L’avvocato Nicoletta Cardinali tratta in ambito penale e civile. Custode Giudiziario nelle esecuzioni immobiliari presso il Tribunale di Ancona

 

 

 

FACEBOOK E IL REATO DI DIFFAMAZIONE

È inutile negarlo: sempre più spesso, ormai, la nostra quotidianità, le nostre opinioni personali e/o politiche, le nostre amicizie, il nostro lavoro sono appannaggio dei social network.
Da facebook a twitter, da istagram a snapchat persone comuni, vip, politici, sportivi ne subiscono il fascino e non c’è giorno che non si dia una sbirciatina, non si posti o twitti qualcosa, non si carichino immagini o storie.
E la legge ha finito per doversi adeguare a questa nuova moda.
In particolare la giurisprudenza di merito e di legittimità ha ampliato, con pronunce che stanno diventando sempre più numerose, il concetto di diffamazione ex art. 595 c.p., equiparando la diffamazione commessa sui social a quella effettuata mezzo stampa.
La Corte di Cassazione ha sancito che l’utilizzo di Facebook, ma il concetto è facilmente applicabile anche agli altri social, per diffondere messaggi offensivi nei confronti di soggetti identificabili, siano essi privati o pubblici, rientra nell’ipotesi di cui all’art. 595 co. 3 c.p.
“il reato di diffamazione può essere commesso a mezzo di internet, sussistendo in tal caso, l’ipotesi aggravata di cui al terzo comma della norma incriminatrice, dovendosi presumere la ricorrenza del requisito della comunicazione con più persone, essendo per sua natura destinato ad essere normalmente visitato in tempi assai ravvicinati da un numero indeterminato di soggetti”(Cass.
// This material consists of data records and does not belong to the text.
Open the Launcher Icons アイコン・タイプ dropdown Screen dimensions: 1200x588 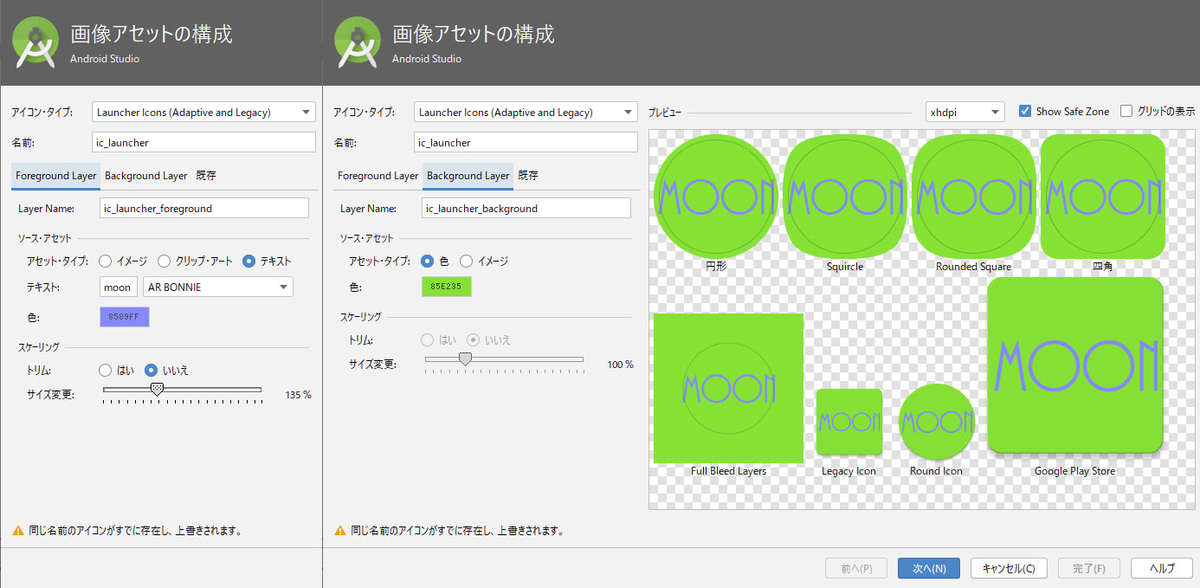(x=203, y=111)
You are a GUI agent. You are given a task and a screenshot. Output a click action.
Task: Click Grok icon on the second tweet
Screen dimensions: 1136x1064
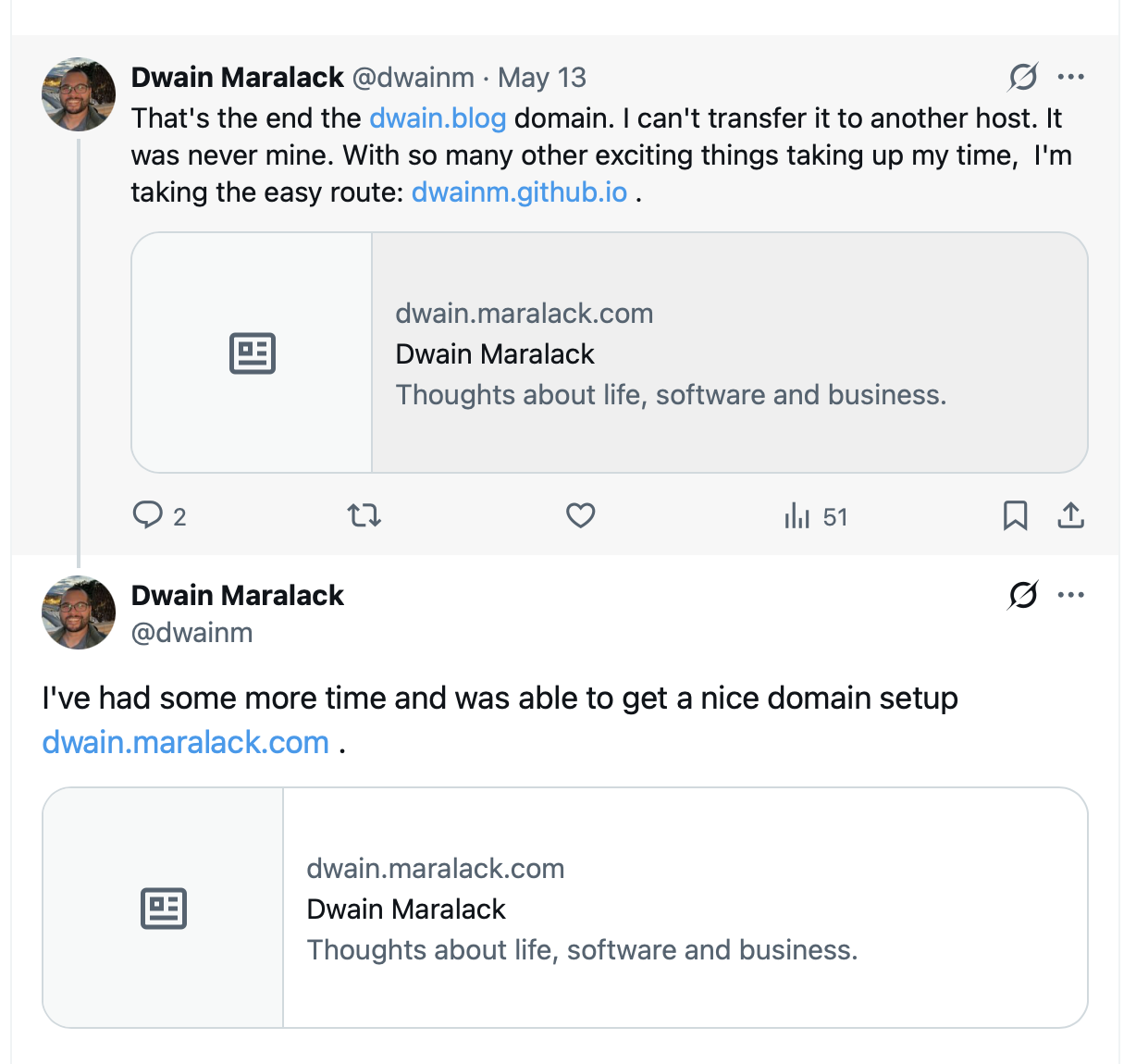[x=1022, y=595]
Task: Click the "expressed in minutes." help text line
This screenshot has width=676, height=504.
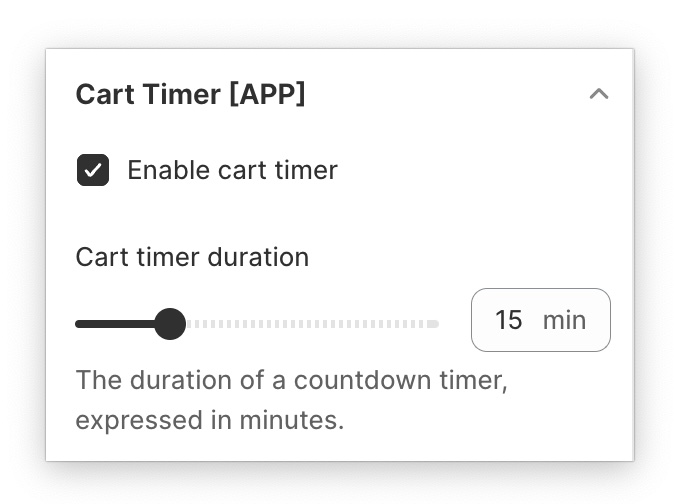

Pen. sentenza n. 8328/2016).
Un messaggio diffamatorio, postato nella propria bacheca di facebook e rivolto ad una persona che sia inequivocabilmente riconosciuta e identificabile come il destinatario, ha la possibilità di raggiungere un numero apprezzabile di persone e in tempi estremamente rapidi.
Esprimere, dunque, qualsivoglia commento denigratorio nei confronti di chiunque, equivale a commettere il reato di diffamazione a mezzo stampa: “Se l’offesa è recata col mezzo della stampa o con qualsiasi altro mezzo di pubblicità, ovvero in atto pubblico, la pena è della reclusione da sei mesi a tre anni o della milta non inferire a 516 euro”
Ma vi è di più.
Suscettibile di rispondere del reato in questione è anche chi commenta il post diffamatario iniziale inserendo, a sua volta, nei commenti, frasi altrettanto denigratorie e offensive.
A dirlo, questa volta è il Tribunale di Campobasso con la sentenza n. 396/2017.
E a nulla vale invocare la libertà di pensiero poiché essa, secondo il Giudice Molisano, trova dei limiti nel rispetto altrui e nella tutela dell’ordine pubblico e del buon costume nonché del diritto di ogni cittadino all’integrità dell’onore, del decoro, della reputazione.
Ledere la reputazione altrui comunicando con più persone è reato e non una libera espressione di pensiero anche se effettuata tramite social network.
E l’autore del post denigratorio o chi commenta lo stesso utilizzando le medesime modalità offensive sono perseguibili penalmente anche se rimuovono ciò che hanno scritto poiché il reato di diffamazione è un reato di evento che si consuma nel momento in cui più persone percepiscono le frasi diffamatorie.
Attenzione, dunque, per tutti coloro che credono che i social network siano luoghi virtuali ove sfogare la propria frustrazione, rabbia o ira senza alcuna conseguenza: il rischio di avere spiacevoli conseguenze è dietro un click.